Organizations should evaluate their current CAGE code status: Do you possess an active code? Does it reflect your current entity name and facility location? Does your SAM registration remain active with sufficient time before expiration? For international organizations: Have you obtained an NCAGE code appropriate to your nation's codification system? These questions determine your readiness to engage in federal procurement channels and qualify as a supplier to enterprises conducting government work.
While the CAGE code serves specialized purposes within government and defense procurement, many enterprise clients operating in these channels expect suppliers to meet the same identification standards they maintain. Obtaining the identifier represents a foundational step—modest in effort, significant in impact—for organizations pursuing larger enterprise contracts with confidence.
FAQs
1) What does CAGE Code mean?
CAGE Code stands for Commercial and Government Entity Code. It is an identifier assigned to entities located in the United States or its outlying areas by the Defense Logistics Agency (DLA) Commercial and Government Entity (CAGE) Branch to identify a commercial or government entity by unique location. The five-character alphanumeric code serves as a unique facility identifier in federal procurement systems, enabling government agencies, prime contractors, and defense organizations to track suppliers, process payments, and maintain contract documentation.
2) How do I get my CAGE Code?
For U.S.-based entities, CAGE codes are assigned during SAM.gov registration at no cost. You do not need to have a CAGE Code prior to registering in the System for Award Management (SAM). Once you submit your Entity Registration for processing, SAM will send your entity information to the DLA for CAGE Code assignment. The DLA assigns the CAGE Code, SAM will then receive and apply the code to the Entity Registration. Organizations not required to register in SAM may request CAGE codes directly from the DLA CAGE Branch at https://cage.dla.mil. Foreign entities must obtain NCAGE codes through their national codification bureaus or the NATO Support and Procurement Agency (NSPA) before registering in SAM.

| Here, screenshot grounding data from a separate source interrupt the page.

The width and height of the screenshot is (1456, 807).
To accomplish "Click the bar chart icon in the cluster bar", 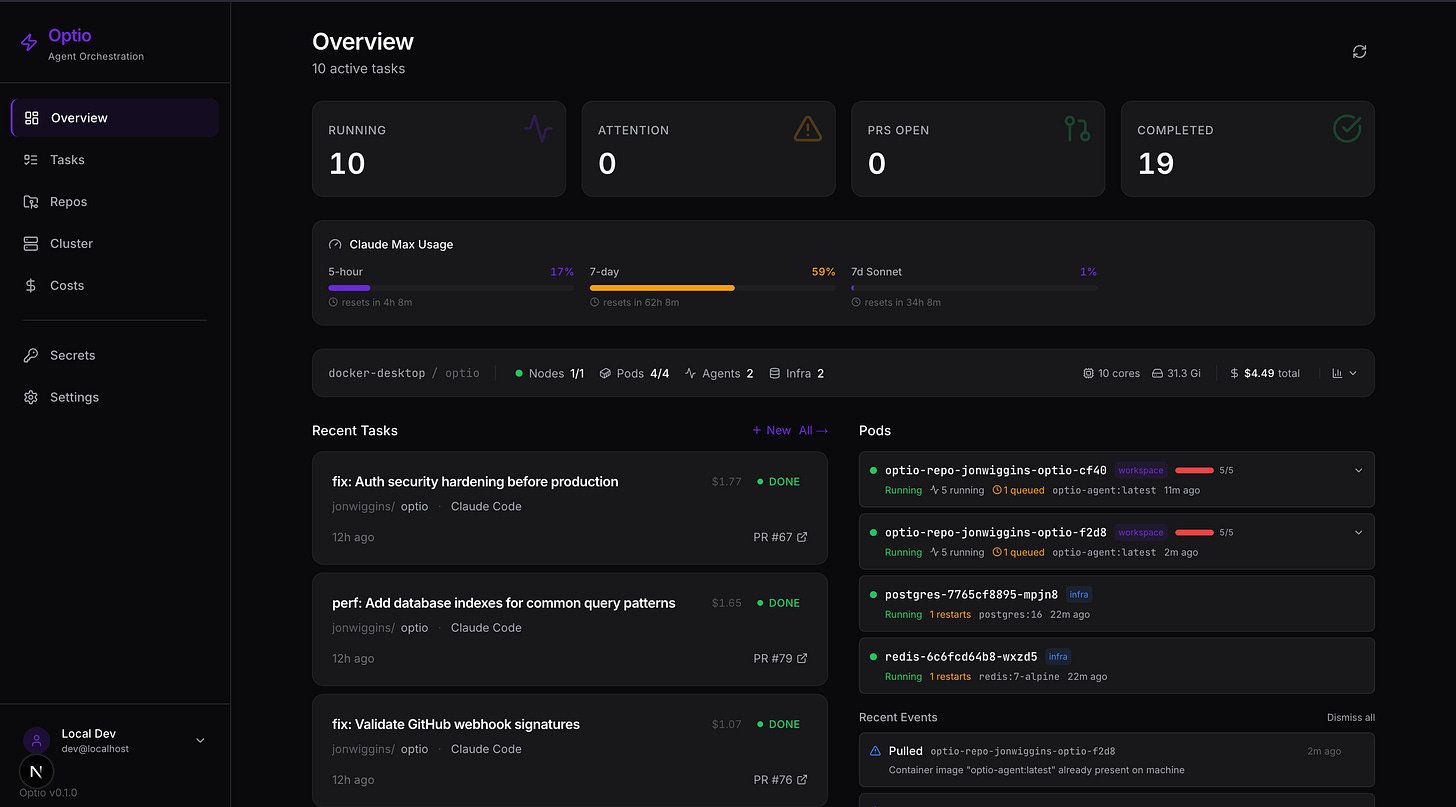I will click(x=1339, y=372).
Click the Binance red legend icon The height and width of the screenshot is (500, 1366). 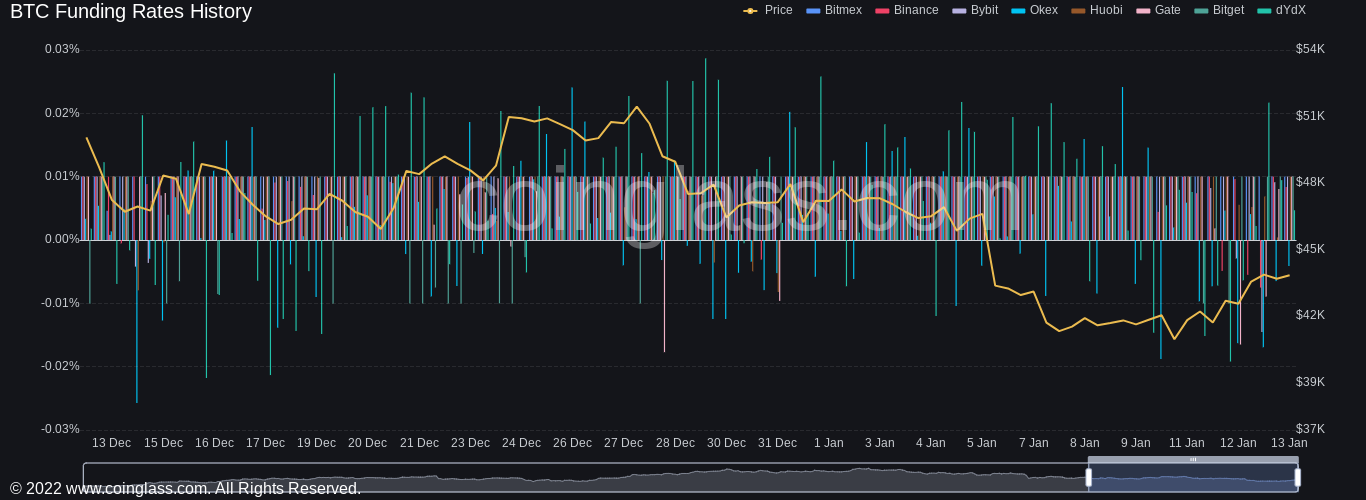click(882, 11)
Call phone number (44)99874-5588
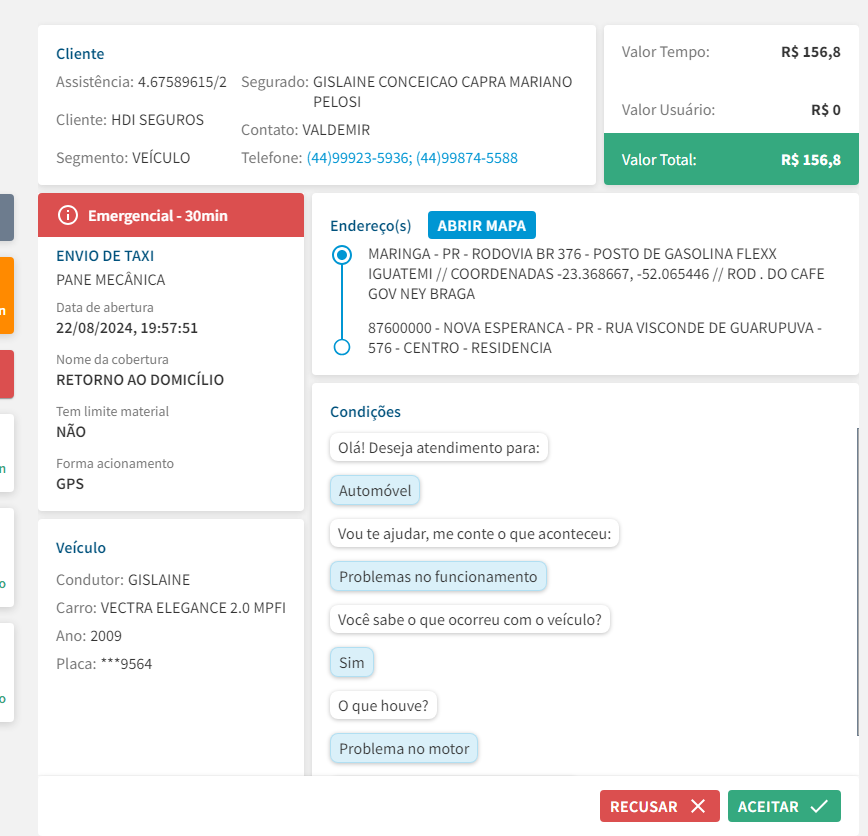This screenshot has height=836, width=868. (x=467, y=158)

3) Is the CAGE Code the same as the EIN?
No. The CAGE code and EIN serve different purposes and operate in separate systems. The Employer Identification Number (EIN) is a nine-digit tax identification number issued by the Internal Revenue Service for federal tax administration. The CAGE code is a five-character alphanumeric identifier issued by the Defense Logistics Agency for federal procurement identification. While the EIN identifies the legal entity for tax purposes regardless of location, the CAGE code identifies specific facility locations for contract performance. Organizations need both identifiers: the EIN for tax compliance and the CAGE code for federal contracting eligibility.
4) Is a CAGE Code the same as a D-U-N-S number?
No. A CAGE Code is not the same thing as a DUNS number. CAGE Codes are assigned by DLA (Defense Logistics Agency) while the DUNS number was the old identification system, replaced by UEI in 2022. D-U-N-S numbers are nine-digit identifiers issued by Dun & Bradstreet (a commercial credit reporting firm) for business identification and credit purposes globally. CAGE codes are five-character identifiers issued by a government agency specifically for federal procurement. The federal government transitioned away from D-U-N-S numbers to government-issued Unique Entity Identifiers (UEI) as of April 2022, though D-U-N-S numbers remain relevant for commercial credit and business verification outside government contracting.